A negative correlation was observed between TAN and NO3- N in the
tests (r -0.59) indicating effective nitrification, whereas in the control
tanks elevated levels of NH4+ – N and NO2– N could be recorded.
TAN removal and drop in alkalinity (Fig.5)
in the test tanks were positively correlated (r = 0.838).

Evaluation
of nitrification potency of immobilized NBC in systems with high stocking
density.

            In the system with high stocking density, the entire
(9.98 mg/ L) quantity of total ammonia nitrogen in the test tanks could be removed
within five days (Fig.6). Average
lowering of 2.002 mg/ L/ day TAN was observed in the test tanks, whereas in the
corresponding control tanks it was 0.58 mg/ L/ day.

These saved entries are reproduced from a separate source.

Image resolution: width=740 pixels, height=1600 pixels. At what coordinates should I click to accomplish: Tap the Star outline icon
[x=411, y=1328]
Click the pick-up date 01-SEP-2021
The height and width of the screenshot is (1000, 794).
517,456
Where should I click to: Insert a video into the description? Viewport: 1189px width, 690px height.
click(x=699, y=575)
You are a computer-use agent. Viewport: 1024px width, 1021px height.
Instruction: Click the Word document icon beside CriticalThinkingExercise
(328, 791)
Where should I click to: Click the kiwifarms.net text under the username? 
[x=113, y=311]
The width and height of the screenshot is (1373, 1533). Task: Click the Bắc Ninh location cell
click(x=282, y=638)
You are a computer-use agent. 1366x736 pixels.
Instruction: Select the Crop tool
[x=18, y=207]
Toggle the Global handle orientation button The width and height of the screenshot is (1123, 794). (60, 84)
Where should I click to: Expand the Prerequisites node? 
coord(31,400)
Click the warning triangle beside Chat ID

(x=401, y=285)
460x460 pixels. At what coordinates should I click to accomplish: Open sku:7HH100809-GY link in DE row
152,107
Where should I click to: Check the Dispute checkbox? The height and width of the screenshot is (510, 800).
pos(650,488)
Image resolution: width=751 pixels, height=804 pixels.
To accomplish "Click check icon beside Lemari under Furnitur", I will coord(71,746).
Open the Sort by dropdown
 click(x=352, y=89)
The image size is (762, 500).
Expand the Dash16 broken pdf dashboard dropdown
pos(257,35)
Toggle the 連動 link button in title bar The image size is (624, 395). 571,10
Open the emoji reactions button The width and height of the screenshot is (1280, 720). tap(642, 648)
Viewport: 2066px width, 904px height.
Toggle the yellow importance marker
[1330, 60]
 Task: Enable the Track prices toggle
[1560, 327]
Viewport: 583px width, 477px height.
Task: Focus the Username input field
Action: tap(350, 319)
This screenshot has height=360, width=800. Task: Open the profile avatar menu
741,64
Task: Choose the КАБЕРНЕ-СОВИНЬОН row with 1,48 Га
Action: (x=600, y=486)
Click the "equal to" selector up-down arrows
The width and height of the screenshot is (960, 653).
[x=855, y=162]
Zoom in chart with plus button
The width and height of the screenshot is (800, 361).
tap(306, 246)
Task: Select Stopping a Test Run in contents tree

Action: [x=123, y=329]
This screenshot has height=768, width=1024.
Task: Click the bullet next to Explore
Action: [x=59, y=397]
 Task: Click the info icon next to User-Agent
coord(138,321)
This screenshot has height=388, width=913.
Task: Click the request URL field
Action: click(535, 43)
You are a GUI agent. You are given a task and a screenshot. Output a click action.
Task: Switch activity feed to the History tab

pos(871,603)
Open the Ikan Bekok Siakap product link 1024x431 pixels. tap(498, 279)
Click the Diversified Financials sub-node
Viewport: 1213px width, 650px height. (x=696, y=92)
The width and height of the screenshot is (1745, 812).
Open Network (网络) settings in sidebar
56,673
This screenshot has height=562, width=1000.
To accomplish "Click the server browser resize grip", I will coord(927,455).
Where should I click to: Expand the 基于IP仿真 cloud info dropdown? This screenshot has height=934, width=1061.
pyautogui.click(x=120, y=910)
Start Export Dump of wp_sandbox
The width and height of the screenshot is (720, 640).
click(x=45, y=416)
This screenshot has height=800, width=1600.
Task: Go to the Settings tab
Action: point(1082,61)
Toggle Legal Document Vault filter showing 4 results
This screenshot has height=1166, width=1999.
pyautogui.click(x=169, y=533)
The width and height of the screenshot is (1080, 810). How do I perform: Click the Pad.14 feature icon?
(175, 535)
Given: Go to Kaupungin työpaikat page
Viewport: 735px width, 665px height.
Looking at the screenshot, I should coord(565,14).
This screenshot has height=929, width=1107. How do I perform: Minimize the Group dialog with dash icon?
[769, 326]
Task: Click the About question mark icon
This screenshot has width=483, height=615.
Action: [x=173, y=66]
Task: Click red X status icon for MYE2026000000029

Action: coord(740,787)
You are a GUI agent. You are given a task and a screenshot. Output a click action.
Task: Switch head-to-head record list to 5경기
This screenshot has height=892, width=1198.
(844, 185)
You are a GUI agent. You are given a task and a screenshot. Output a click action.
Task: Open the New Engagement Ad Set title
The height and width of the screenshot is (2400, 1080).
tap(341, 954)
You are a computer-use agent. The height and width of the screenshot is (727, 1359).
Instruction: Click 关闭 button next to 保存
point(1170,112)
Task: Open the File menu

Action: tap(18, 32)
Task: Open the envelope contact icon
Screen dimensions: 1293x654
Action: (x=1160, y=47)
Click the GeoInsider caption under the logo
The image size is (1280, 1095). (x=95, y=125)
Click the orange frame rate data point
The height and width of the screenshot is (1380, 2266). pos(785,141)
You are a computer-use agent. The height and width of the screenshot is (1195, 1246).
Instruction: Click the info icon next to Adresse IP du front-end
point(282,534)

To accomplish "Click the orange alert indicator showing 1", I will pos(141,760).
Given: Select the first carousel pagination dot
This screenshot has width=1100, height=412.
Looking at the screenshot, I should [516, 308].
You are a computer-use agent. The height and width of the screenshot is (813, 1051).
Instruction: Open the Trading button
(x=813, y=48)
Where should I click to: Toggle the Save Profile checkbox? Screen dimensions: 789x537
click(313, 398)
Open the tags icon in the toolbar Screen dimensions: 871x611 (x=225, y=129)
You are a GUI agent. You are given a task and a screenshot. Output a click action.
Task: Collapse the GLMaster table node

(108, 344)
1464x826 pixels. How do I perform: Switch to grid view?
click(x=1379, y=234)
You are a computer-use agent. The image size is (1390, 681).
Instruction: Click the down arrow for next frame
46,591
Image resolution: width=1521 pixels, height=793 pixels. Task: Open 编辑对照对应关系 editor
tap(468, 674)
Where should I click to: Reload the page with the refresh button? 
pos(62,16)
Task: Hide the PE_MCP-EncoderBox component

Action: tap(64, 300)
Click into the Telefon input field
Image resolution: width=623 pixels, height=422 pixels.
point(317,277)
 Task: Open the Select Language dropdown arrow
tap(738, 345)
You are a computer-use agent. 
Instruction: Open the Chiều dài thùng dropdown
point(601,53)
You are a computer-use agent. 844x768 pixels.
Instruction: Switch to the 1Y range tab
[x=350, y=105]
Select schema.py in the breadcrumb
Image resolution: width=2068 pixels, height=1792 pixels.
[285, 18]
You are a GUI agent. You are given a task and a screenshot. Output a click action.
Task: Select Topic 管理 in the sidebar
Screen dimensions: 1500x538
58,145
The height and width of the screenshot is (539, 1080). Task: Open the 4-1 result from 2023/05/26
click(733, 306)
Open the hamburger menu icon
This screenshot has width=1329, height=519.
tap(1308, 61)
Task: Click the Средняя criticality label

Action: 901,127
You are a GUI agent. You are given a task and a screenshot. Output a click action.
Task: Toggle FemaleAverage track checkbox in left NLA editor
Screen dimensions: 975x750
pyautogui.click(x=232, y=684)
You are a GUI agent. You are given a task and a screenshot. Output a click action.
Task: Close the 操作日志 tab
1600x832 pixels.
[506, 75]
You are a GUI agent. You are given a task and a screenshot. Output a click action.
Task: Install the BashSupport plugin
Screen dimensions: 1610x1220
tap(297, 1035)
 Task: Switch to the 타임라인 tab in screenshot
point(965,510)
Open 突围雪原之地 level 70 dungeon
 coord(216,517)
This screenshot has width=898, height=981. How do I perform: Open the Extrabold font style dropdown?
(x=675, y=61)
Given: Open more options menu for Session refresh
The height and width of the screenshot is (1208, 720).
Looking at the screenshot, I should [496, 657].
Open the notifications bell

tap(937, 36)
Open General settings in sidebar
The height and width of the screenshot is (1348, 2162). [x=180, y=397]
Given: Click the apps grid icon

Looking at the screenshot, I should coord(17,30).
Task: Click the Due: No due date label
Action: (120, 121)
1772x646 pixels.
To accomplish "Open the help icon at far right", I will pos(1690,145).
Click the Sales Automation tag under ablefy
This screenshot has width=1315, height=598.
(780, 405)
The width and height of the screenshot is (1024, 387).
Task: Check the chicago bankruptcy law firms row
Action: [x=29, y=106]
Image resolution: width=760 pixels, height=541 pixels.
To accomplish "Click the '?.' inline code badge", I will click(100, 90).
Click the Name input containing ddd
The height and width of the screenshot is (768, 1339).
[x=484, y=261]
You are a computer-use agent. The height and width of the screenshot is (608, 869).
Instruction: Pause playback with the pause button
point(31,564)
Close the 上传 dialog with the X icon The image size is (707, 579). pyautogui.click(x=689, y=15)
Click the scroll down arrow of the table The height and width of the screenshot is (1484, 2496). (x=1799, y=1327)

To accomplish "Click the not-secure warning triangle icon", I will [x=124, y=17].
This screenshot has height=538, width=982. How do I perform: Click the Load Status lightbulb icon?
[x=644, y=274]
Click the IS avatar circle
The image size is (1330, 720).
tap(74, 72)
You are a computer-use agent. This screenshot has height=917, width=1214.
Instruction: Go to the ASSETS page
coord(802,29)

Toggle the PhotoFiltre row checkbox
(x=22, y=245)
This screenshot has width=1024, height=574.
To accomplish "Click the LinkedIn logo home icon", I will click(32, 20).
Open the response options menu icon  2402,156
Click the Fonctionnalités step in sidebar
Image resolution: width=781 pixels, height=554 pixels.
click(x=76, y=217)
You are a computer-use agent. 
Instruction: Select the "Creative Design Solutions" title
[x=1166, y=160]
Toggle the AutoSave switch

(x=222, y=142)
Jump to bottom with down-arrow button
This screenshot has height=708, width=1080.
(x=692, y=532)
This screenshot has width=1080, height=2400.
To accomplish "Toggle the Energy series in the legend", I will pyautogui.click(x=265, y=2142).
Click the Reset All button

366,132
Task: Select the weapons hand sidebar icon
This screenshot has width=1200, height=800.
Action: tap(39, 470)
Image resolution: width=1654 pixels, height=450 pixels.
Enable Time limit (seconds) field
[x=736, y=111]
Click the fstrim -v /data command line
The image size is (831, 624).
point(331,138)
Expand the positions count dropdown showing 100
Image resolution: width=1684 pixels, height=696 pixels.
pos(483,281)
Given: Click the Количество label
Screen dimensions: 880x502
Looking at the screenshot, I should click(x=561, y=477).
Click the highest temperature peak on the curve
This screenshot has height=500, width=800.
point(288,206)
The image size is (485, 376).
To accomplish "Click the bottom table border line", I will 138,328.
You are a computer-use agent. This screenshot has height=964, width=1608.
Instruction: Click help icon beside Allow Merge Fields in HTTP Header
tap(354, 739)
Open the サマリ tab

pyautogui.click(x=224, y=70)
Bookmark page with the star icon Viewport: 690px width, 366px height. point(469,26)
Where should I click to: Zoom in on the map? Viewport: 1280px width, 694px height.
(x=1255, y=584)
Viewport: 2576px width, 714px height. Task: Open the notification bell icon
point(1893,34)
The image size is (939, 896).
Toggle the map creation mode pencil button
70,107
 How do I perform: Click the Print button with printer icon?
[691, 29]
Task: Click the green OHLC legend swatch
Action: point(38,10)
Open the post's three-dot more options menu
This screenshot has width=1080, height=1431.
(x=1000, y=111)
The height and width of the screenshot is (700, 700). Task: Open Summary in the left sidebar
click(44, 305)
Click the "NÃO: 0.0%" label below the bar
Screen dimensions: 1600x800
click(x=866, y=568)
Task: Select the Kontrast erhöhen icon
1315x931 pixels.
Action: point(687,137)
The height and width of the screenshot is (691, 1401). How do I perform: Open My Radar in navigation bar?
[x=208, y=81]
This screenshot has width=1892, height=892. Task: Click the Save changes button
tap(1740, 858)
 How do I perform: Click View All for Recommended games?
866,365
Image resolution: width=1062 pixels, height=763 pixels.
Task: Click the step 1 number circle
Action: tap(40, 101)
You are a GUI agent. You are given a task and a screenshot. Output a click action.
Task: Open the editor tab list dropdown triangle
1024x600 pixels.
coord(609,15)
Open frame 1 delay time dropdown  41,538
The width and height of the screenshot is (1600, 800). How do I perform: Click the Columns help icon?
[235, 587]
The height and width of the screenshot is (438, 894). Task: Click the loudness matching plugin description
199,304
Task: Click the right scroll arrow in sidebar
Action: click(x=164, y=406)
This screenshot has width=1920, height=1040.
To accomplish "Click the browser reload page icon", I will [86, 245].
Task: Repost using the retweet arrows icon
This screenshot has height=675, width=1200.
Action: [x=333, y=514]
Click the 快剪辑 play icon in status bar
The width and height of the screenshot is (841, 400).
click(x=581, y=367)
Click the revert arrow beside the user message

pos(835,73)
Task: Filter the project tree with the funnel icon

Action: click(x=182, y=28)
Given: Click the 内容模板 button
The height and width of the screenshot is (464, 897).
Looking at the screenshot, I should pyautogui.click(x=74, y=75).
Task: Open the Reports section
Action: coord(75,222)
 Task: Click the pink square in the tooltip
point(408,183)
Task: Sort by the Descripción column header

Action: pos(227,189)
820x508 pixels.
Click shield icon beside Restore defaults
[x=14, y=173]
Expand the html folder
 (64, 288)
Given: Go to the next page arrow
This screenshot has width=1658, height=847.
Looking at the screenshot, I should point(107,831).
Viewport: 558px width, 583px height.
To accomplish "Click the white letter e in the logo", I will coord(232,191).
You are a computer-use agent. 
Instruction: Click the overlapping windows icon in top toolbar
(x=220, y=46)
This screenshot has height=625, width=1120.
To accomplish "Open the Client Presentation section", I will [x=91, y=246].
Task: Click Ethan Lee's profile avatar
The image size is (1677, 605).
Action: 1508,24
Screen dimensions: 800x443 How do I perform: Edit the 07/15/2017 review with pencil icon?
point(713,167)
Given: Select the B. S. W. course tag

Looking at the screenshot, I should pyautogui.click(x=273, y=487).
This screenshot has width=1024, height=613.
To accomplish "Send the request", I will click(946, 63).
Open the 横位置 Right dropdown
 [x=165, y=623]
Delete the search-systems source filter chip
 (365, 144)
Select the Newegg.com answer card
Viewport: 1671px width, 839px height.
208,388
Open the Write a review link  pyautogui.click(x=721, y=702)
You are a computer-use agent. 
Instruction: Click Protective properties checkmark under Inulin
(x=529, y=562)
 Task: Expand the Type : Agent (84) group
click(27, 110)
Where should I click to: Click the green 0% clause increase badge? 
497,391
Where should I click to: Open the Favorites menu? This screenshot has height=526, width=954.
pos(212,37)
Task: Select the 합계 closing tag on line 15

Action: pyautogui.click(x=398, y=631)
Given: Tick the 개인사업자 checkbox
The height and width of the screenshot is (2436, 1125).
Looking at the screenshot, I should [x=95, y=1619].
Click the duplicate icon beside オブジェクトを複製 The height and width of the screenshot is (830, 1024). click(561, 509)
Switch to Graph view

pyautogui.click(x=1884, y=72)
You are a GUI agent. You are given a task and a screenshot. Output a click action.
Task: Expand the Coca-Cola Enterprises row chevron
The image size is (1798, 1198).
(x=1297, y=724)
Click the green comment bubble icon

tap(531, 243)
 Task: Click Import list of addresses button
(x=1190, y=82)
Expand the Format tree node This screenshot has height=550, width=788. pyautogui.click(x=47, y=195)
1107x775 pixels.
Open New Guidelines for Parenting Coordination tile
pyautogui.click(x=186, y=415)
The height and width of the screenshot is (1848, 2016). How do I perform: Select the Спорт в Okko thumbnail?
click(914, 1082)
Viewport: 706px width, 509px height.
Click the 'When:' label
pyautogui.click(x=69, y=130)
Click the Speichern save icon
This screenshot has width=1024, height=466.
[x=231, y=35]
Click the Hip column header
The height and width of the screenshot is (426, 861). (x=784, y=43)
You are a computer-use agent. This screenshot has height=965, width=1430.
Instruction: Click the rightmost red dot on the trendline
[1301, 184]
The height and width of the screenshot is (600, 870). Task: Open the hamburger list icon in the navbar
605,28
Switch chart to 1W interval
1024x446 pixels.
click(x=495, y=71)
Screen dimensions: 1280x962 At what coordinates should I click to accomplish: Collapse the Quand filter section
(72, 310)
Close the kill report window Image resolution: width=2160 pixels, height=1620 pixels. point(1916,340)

In the tests NO2-
–N registered maximum value on the 14th day (3.35 mg/ L), which
declined corresponding to the decline of TAN concentration (Fig. 7). Mean
NO3- – N level increased from 0.1 to 6.39 mg/ L in
the test tanks, and remained at 0.005 to 1.89 mg/ L in the control
systems. NO3- – N levels were significantly higher (P
< 0.05) in the treated systems compared to the control systems through out the experimental period. TAN removal and drop in alkalinity were positively correlated (r 0.769) Fig.8.